▽
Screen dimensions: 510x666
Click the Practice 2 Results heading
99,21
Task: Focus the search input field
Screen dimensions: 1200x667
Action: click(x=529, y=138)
△
▽
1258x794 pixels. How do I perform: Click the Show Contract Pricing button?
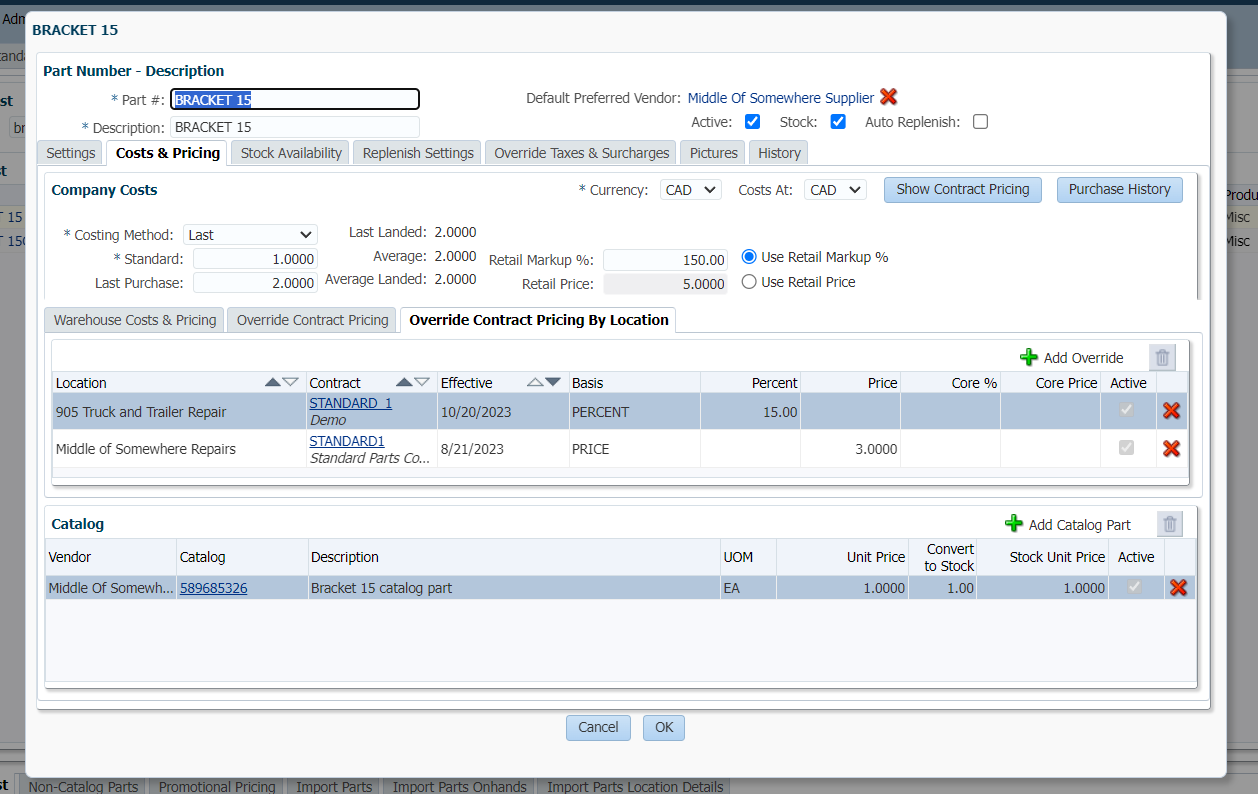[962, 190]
△
▽
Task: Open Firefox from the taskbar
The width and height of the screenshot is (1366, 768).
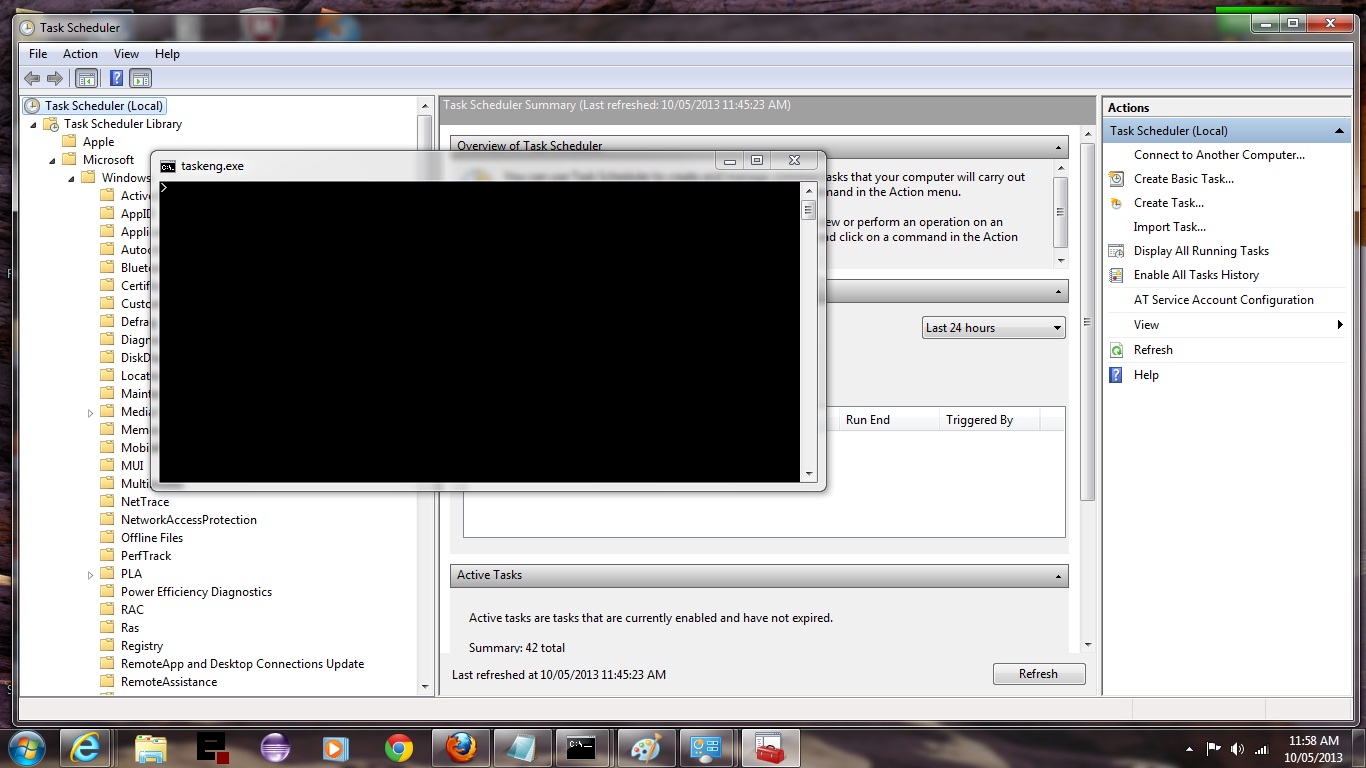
△
Your objective: Beginning with the line holding "Task: Open Firefox from the taskbar" and ending with the line holding "The width and", write out the stretch of material above exactly; add no further lines.

Solution:
Task: Open Firefox from the taskbar
The width and height of the screenshot is (1366, 768).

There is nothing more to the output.